Asal Usul & Sejarah Tari Mpaa Lenggo  - Sering Jalan

Tapi Ingat Pulang

Tari Adat

Asal Usul & Sejarah Tari Mpaa Lenggo 

Tari Mpaa Lenggo dari Kabupaten Bima, NTB

Tari Lenggo - photo credit: Budayanusantara.web.id

Asal Usul dan Sejarah Tari Mpaa Lenggo – Tari Mpaa Lenggo adalah salah satu jenis tari tradisional yang berasal dari Kabupaten Bima, Nusa Tenggara Barat. Selain Tari Lenggo, Kabupaten Bima, NTB juga memiliki tarian lain seperti Tari Buja Kadanda, dan Tari Bongi Monca.

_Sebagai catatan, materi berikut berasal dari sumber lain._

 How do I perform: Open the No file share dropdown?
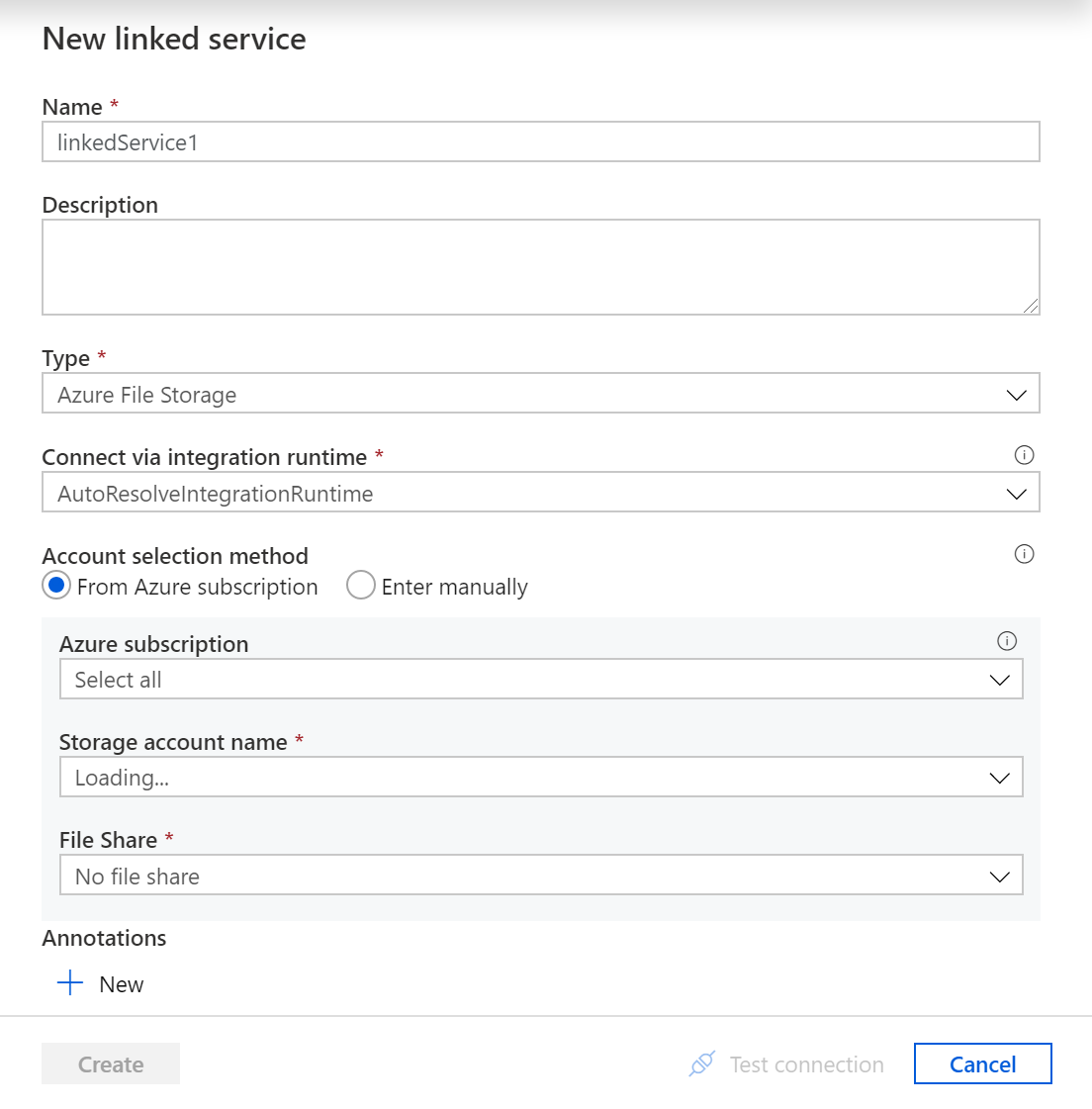point(524,877)
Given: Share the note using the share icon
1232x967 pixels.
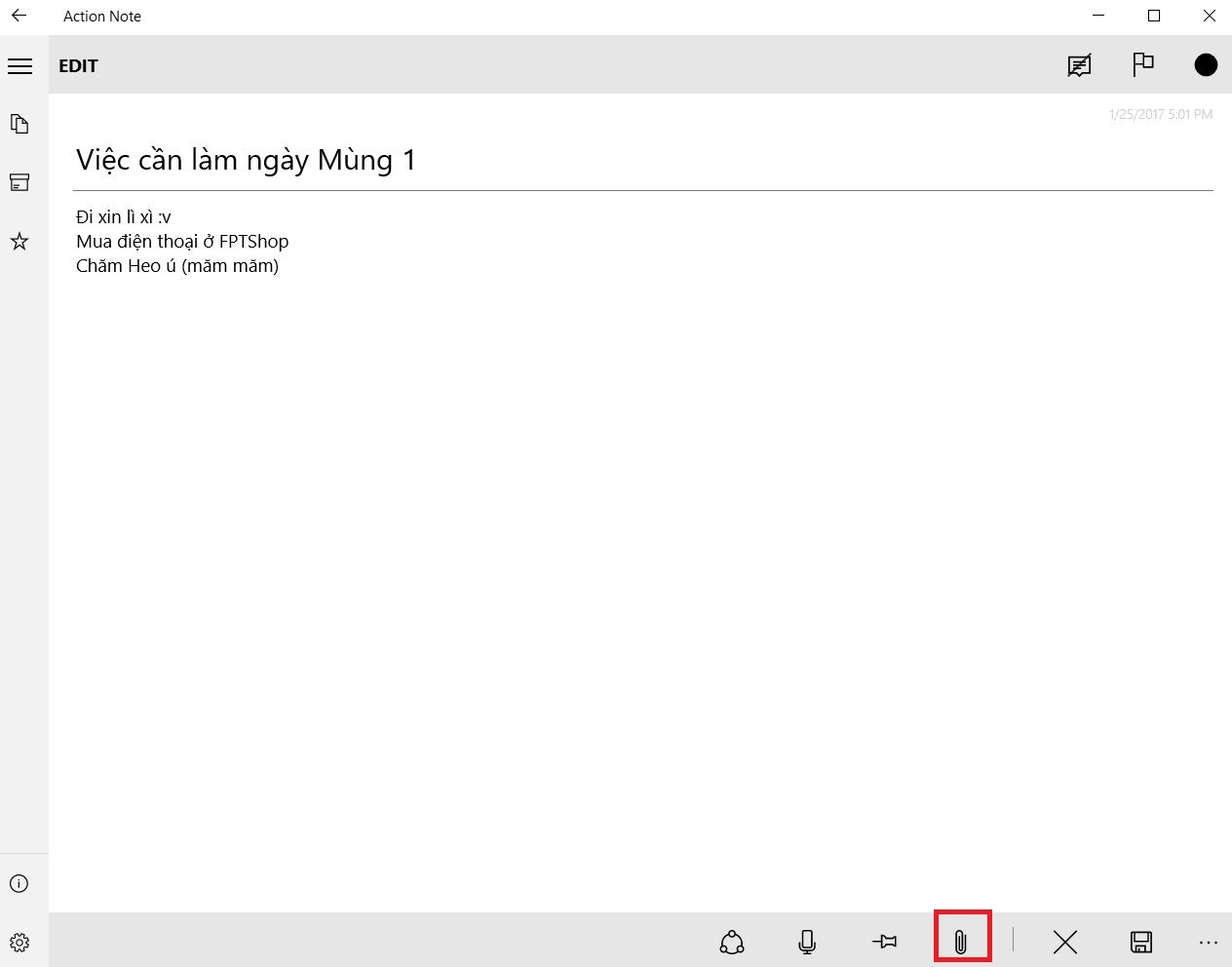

Mpaa sendiri merupakan istilah masyarakat Bima untuk menyebut seni tari. Tari Lenggo dalam bahasa Bima berarti tari melenggok. Meskipun belum seterkenal tari tradisional khas Nusantara lainnya, seperti Tari Jaipong dari Jawa Barat, Tari Reog dari Jawa Timur, dan Tari Kecak dari Bali, tetapi Tari Lenggo dari Bima, NTB ini cukup terkenal dan selalu dinantikan pertunjukkannya oleh masyarakat setempat.

Baca juga ya:

Tari Lenggo dari Kabupaten Bima ini memiliki dua macam tarian, yaitu Tari Lenggo Mbojo dan Tari Lenggo Melayu. Tari Lenggo Mbojo dilakukan oleh para penari perempuan, sedangkan Tari Lenggo Melayu dilakukan oleh para penari laki-laki.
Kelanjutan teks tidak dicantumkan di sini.